← Docs · Core Concepts

Colony Lifecycle Management

Full lifecycle from spawn to stop — states, transitions, supervision trees, and service orchestration in Colony

Every colony follows a well-defined lifecycle. Understanding these states helps you monitor progress and debug issues.

Lifecycle States

spawning → provisioning → building → running → stopping → stopped
    ↓           ↓            ↓          ↓
  [error]    [error]      [error]    [manual]
StateDescriptionDuration
spawningCreating network namespace and Jujutsu workspace<100ms
provisioningRunning environment setup, installing deps5-30s
buildingRunning build commands (npm build, cargo build)10-60s
runningServices are live, agent is workingMinutes-hours
stoppingGraceful shutdown, cleaning up resources<5s
stoppedColony is inactive, resources freed
errorUnrecoverable failure at any stage

State Transitions

Transitions happen automatically based on success or failure:

// Successful path
Spawning -> Provisioning -> Building -> Running

// Error paths
Spawning [error] -> Error
Provisioning [error] -> Error (with rollback)
Building [error] -> Error
Running -> Stopping -> Stopped (manual or on completion)

State changes broadcast via WebSocket to Bloom. The UI updates instantly when a colony transitions.

Spawning Stage

Spawning creates the isolated environment.

What Happens

  1. Generate colony ID — unique identifier (e.g., colony-alpha-7f3d)
  2. Create network namespaceip netns add ns-{colony_id}
  3. Set up veth pair — virtual ethernet connecting namespace to host
  4. Configure networking — assign IP, set up routing, enable NAT
  5. Create Jujutsu workspacejj workspace add {colony_id}
  6. Initialize database — SQLite instance at db/{colony_id}.db
  7. Create log buffer — ETS ring buffer for log storage

Error Handling

If spawning fails (namespace already exists, for example), we roll back everything:

# Rollback actions
ip netns del ns-{colony_id}
rm -rf workspaces/{colony_id}
rm -f db/{colony_id}.db

Provisioning Stage

Provisioning sets up the environment based on colony.toml.

Configuration Parsing

[environment]
node_version = "20"
packages = ["git", "curl", "jq"]

[services]
# Services defined here

Actions

  1. Parse colony.toml — load configuration from workspace
  2. Install language runtime — nvm, rustup, pyenv based on config
  3. Install system packages — apt/dnf based on distro
  4. Run setup scripts — custom provisioning commands
  5. Install dependencies — npm install, cargo fetch, pip install

Provisioning runs inside the namespace via ip netns exec. All installed tools are namespace-local.

Rollback on Failure

If provisioning fails (npm install error, for example), we restore the previous state:

  1. Restore workspace to pre-provision commit
  2. Clear installed packages (if possible)
  3. Transition to error state with logs attached

Building Stage

Building compiles or bundles your application.

Build Commands

[build]
command = "npm run build"
timeout = 300  # 5 minutes

We execute the build command and stream output to the log buffer. Exit code 0? Transition to running. Non-zero? Transition to error.

Parallel Builds

Multiple colonies can build at the same time. They’re isolated, so there are no conflicts over temp files or ports.

Running Stage

This is where agents do their work and services are live.

Service Spawning

For each service in colony.toml:

[[services]]
name = "web"
command = "npm start"
port = 4001

We:

  1. Spawn dedicated owner process — separate from colony actor
  2. Open Erlang portopen_port({spawn, "npm start"}, [...])
  3. Capture OS PID — via erlang:port_info(Port, os_pid)
  4. Stream output — stdout/stderr to log buffer
  5. Register Caddy route — non-blocking HTTP call to Caddy API

Why Dedicated Owner Process?

The colony actor needs to stay responsive to handle API requests (get state, stream logs, etc.). If we did synchronous HTTP calls or blocking I/O inside the actor, it’d become unresponsive.

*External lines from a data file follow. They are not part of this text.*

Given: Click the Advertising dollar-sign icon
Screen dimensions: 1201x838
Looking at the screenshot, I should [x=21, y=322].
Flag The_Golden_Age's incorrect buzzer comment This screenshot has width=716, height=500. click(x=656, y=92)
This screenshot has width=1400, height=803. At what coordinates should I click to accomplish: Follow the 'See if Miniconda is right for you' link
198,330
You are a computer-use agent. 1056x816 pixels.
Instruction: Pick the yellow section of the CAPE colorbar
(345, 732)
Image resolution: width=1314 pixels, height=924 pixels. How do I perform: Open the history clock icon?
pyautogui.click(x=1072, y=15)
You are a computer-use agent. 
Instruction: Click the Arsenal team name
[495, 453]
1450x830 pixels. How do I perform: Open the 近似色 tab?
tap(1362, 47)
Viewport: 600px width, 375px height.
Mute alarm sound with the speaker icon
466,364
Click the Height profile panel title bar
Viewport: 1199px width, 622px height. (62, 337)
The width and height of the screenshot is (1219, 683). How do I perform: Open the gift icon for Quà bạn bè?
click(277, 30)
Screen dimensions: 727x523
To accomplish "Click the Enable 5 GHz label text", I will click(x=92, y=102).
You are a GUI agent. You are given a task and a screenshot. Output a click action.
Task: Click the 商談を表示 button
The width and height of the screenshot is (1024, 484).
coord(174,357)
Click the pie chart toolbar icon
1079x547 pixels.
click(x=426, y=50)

Solution: spawn (not spawn_link) a separate process that owns the port. If the service crashes, only that process dies. The colony actor survives and reports the error.

// Simplified version
pub fn spawn_service(service: Service) -> Result(Pid, Error) {
  // Spawn separate process to own the port
  let owner_pid = process.spawn(fn() {
    let port = open_port(service.command)
    let os_pid = get_os_pid(port)

    // Register route (non-blocking, separate process)
    task.async(fn() { register_caddy_route(service) })

    // Stream output forever
    stream_output_loop(port)
  })

  Ok(owner_pid)
}

Service Health Monitoring

The owner process monitors the port for exit signals:

receive
  {Port, {exit_status, 0}} ->
    % Service exited gracefully
    notify_actor(service_stopped);
  {Port, {exit_status, Code}} ->
    % Service crashed
    notify_actor({service_crashed, Code})
end

Crashed services don’t crash the colony. The actor gets the error and can restart the service or transition to error state.

Stopping Stage

Stopping performs graceful shutdown.

Actions

  1. Kill servicesos:cmd("kill {os_pid}") for each service
  2. Wait for port exit — timeout 5s, force kill if needed
  3. Deregister Caddy routes — remove reverse proxy rules
  4. Close log buffer — flush logs to disk (optional)
  5. Keep namespace alive — don’t destroy (allows restart)

OS PID Cleanup

Erlang port_close(Port) doesn’t kill the underlying OS process. We explicitly kill by PID:

% Get OS PID from port
{os_pid, OsPid} = erlang:port_info(Port, os_pid),

% Kill the process
os:cmd(io_lib:format("kill ~p", [OsPid])),

% Close the port
port_close(Port).

This ensures services are fully terminated, not orphaned.

OTP Supervision Tree

The colony manager uses an OTP supervisor with one_for_one strategy:

ColonyManager (Supervisor)
    ├─ ColonyActor[colony-alpha] (GenServer)
    │   └─ ServiceOwner[web] (Pid)
    │   └─ ServiceOwner[api] (Pid)
    ├─ ColonyActor[colony-beta] (GenServer)
    └─ ColonyActor[colony-gamma] (GenServer)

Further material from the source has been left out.